Hei there!
I am currently studying a paper on histograms, where of course they want to maximize the amount of shared memory they can use ( makes the number of bin they can have higher).
This led me to a question I did not find answer around.
Let say my card has N Kb of shared memory per SM, and the card can map at most M blocks per SM at the time.
My question is, meanwhile writing my kernel should I program thinking I have N Kb of memory available per block, and if there is not enough shared memory available for multiple blocks to be mapped, the driver won’t just map them, or the effective shared memory I can use is N/M kb per block?
Any info on the matter would be really appreciated.
M.
This generally a tradeoff which may affect occupancy which may affect performance.
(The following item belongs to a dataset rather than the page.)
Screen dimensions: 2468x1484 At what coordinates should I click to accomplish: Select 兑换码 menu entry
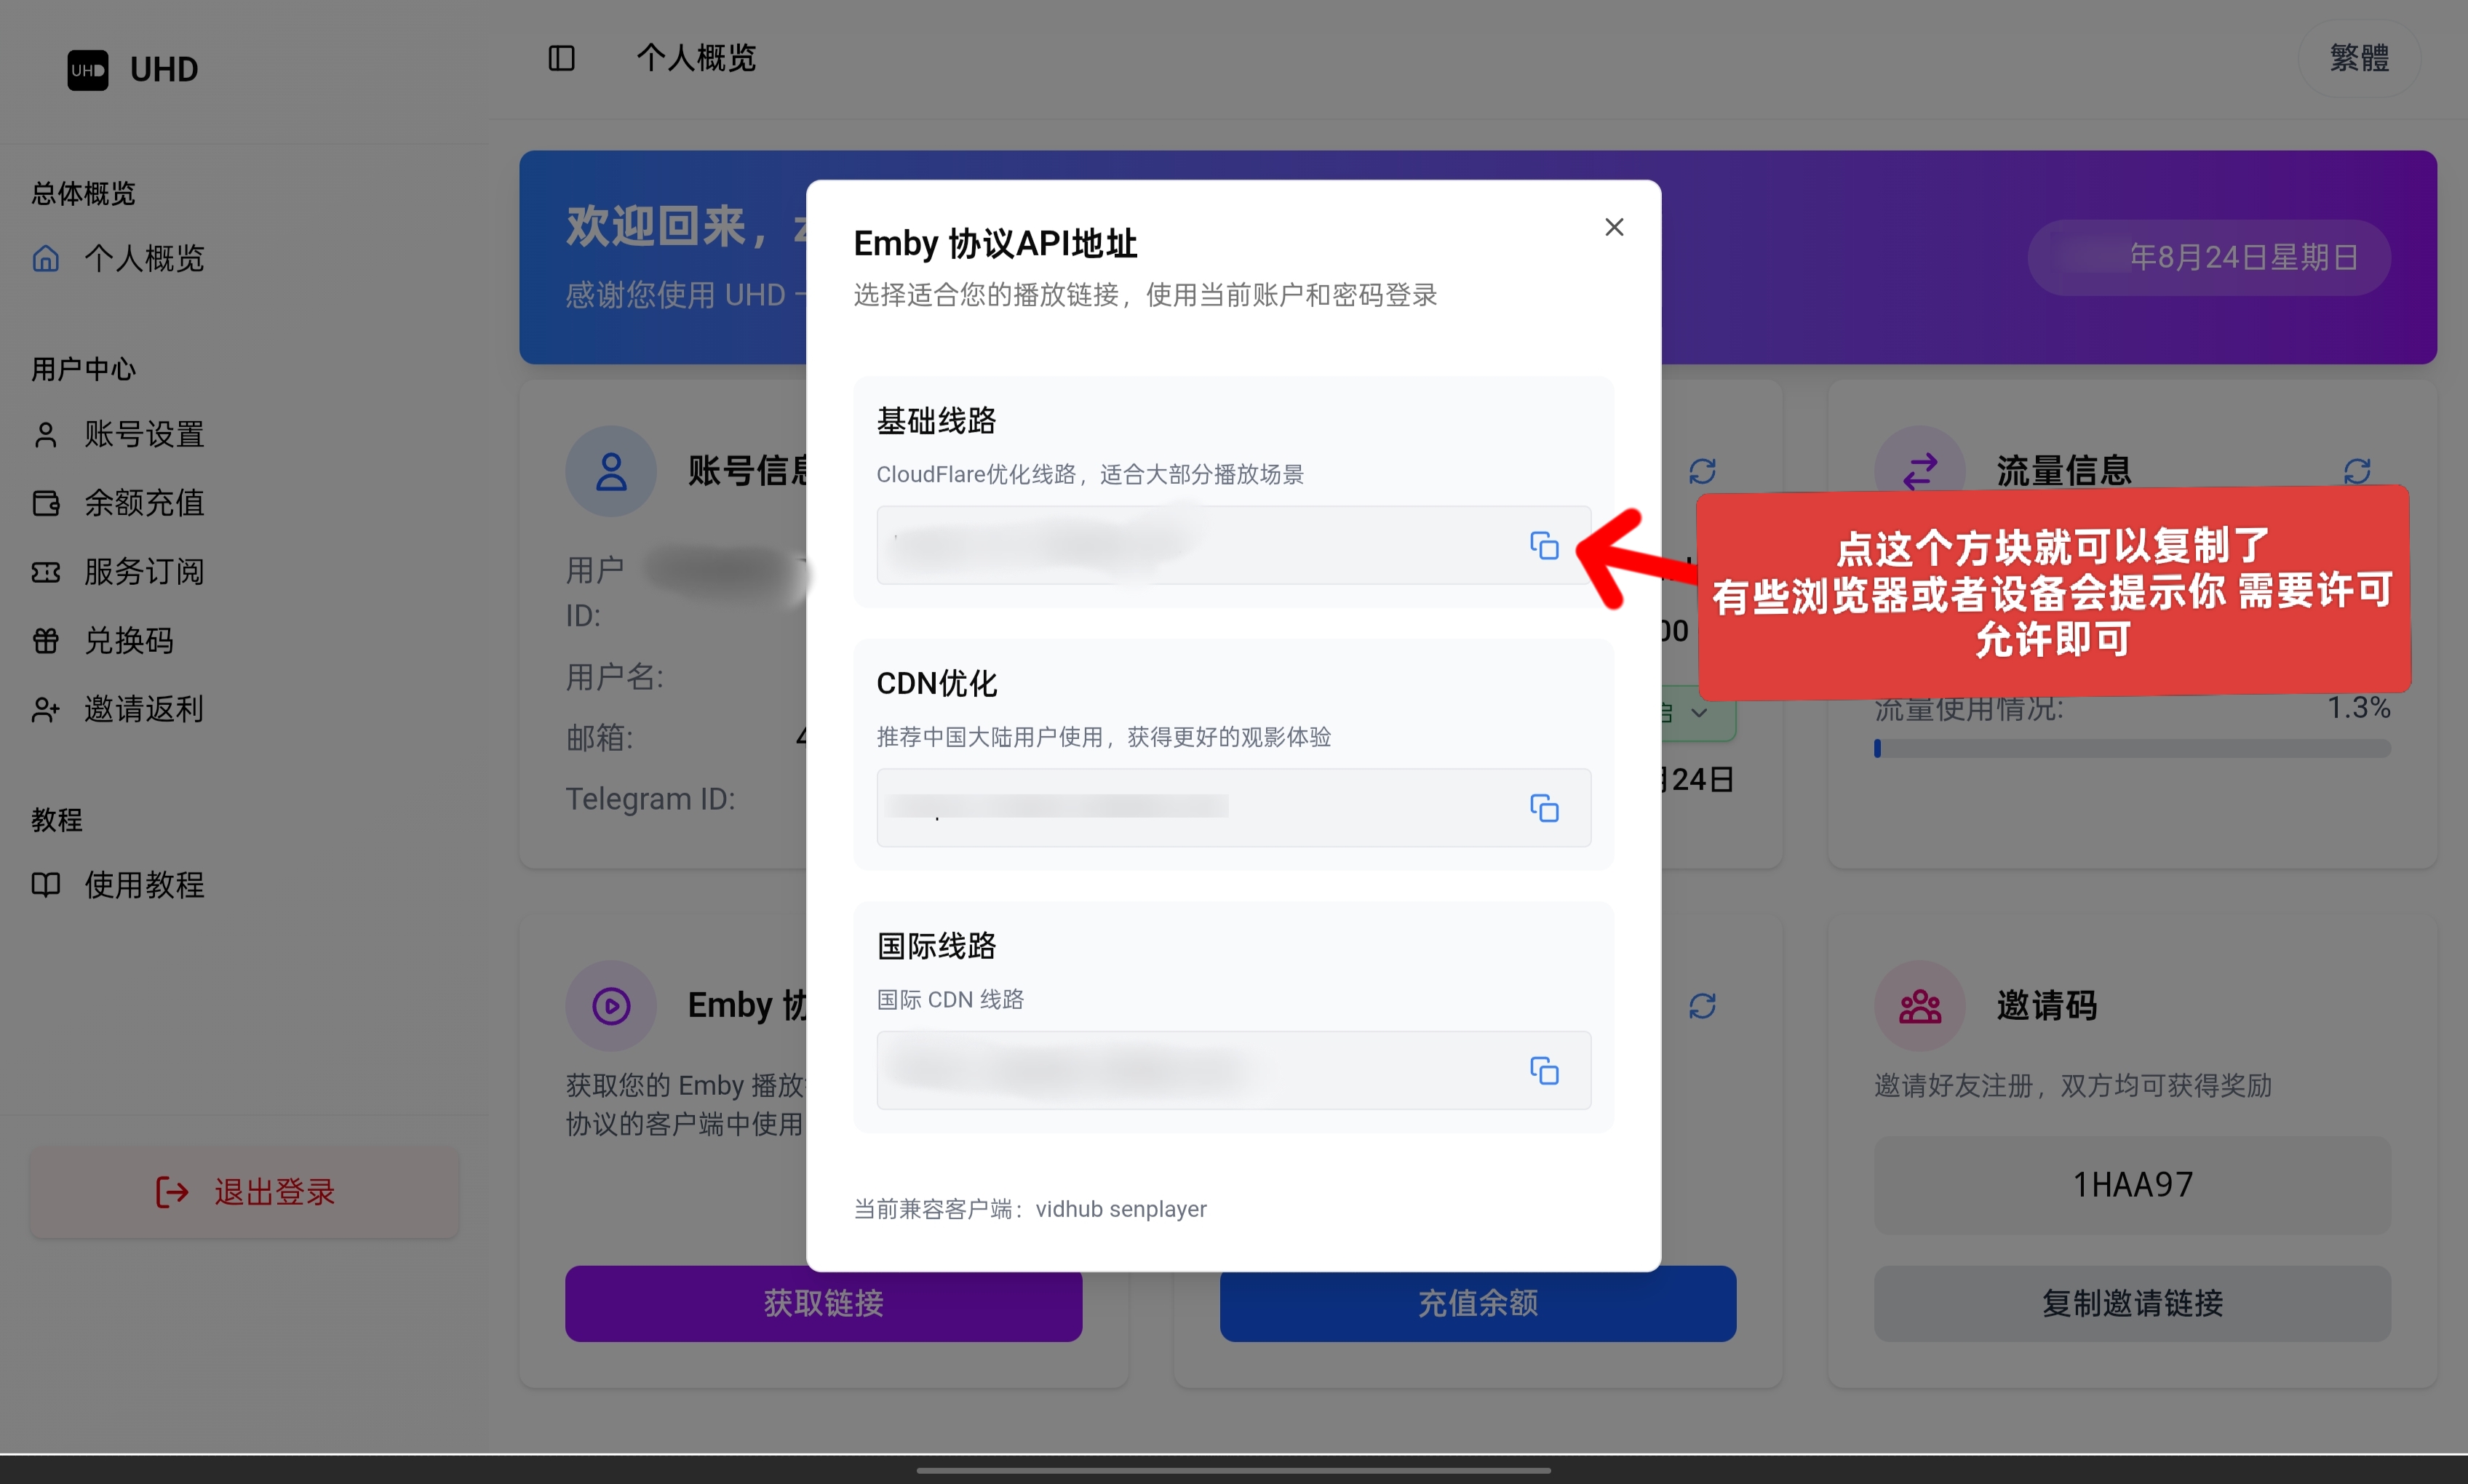pyautogui.click(x=128, y=641)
Briefly, if you used the maximum of 48kb per block, then you would have a max occupancy of 1 block per SM. This might not be the most performance, so using less per block (e.g. 32kb, or 16kb) might yield substantial increases in performance.
The CUDA occupancy calculator may be interesting to experiment with.
Yes, I was able to guess that from the paper, meaning that occupancy was going to be a problem, the thing was if the kernel would out right crash saying I am asking too many resources or will be the driver to manage that, mapping less blocks per sm, with less occupancy that is, but your answer actually checks my point, the driver will take care of it so unless each block doesn’t ask for more than the max shared memory I wont get a crash.
Thanks a lot for your answer.
M.